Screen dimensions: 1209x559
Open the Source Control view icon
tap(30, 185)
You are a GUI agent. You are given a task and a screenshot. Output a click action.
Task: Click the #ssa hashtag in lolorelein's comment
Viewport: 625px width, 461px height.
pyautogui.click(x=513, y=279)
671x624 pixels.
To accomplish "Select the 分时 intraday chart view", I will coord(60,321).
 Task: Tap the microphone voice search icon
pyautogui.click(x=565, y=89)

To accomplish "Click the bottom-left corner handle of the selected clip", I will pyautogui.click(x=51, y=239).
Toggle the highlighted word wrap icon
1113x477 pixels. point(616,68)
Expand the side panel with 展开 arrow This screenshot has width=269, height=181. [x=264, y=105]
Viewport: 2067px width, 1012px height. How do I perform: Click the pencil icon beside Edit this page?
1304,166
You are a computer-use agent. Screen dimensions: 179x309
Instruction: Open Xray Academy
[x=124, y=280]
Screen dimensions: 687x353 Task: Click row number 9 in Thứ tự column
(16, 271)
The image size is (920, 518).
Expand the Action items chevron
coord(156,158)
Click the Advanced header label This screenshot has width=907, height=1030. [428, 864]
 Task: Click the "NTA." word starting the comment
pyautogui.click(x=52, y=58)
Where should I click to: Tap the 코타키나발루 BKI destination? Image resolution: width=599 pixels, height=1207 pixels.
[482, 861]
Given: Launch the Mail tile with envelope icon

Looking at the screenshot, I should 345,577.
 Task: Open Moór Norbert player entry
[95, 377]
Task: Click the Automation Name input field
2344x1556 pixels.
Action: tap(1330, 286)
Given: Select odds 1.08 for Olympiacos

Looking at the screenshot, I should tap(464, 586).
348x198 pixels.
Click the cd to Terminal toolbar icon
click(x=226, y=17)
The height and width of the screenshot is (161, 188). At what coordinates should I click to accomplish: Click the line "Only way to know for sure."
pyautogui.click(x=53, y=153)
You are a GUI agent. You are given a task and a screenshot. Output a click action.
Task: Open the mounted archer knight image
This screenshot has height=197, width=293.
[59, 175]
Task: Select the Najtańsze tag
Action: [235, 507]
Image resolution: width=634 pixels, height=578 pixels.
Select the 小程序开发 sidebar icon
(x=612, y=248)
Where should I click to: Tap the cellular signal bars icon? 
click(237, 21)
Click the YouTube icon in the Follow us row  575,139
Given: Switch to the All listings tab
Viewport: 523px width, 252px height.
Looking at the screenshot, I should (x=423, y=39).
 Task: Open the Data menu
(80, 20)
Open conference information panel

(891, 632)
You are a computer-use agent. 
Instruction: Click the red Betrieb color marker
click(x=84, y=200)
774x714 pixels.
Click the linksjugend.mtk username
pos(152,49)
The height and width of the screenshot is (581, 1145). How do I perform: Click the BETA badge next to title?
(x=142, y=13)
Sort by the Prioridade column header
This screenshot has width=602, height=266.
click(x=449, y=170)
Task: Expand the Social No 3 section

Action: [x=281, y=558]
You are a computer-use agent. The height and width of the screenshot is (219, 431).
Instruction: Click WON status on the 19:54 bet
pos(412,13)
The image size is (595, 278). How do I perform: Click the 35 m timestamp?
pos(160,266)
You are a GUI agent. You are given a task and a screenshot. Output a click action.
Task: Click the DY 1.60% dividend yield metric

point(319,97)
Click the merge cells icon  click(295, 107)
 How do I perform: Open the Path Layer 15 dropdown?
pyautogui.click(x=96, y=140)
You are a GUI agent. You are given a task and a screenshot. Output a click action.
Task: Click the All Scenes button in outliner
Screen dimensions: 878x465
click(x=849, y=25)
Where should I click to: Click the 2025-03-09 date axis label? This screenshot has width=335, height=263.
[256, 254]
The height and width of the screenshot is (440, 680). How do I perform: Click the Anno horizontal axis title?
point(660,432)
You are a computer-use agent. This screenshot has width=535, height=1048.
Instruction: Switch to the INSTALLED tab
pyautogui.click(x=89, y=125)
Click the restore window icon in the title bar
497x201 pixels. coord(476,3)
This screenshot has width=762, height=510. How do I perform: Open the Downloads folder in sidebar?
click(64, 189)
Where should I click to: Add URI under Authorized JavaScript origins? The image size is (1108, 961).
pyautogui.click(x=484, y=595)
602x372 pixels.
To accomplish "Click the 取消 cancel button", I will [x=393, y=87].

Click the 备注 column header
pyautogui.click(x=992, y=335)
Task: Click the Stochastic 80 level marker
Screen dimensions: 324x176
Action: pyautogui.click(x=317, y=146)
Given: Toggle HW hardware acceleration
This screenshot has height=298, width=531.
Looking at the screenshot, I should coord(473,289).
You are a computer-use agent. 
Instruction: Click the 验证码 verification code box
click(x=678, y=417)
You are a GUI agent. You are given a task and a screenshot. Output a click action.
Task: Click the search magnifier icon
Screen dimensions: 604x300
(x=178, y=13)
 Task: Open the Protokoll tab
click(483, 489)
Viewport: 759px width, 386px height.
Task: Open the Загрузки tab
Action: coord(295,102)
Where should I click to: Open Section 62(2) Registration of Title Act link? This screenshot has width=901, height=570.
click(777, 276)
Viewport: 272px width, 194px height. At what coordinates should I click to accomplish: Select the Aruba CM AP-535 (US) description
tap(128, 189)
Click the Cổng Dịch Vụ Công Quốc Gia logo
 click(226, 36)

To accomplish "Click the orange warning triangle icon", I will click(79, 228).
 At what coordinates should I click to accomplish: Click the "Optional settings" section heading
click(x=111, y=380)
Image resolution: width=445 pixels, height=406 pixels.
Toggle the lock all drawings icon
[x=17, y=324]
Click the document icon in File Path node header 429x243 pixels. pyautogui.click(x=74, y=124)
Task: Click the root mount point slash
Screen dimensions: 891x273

----------------------------------------

*Directions*. From the data above, output exactly the lines between the one containing "This screenshot has width=762, height=510." and the one containing "Task: Click the Stochastic 80 level marker", counting both of them.

*Exercise output*.
This screenshot has width=762, height=510. How do I perform: Open the Downloads folder in sidebar?
click(64, 189)
Where should I click to: Add URI under Authorized JavaScript origins? The image size is (1108, 961).
pyautogui.click(x=484, y=595)
602x372 pixels.
To accomplish "Click the 取消 cancel button", I will [x=393, y=87].

Click the 备注 column header
pyautogui.click(x=992, y=335)
Task: Click the Stochastic 80 level marker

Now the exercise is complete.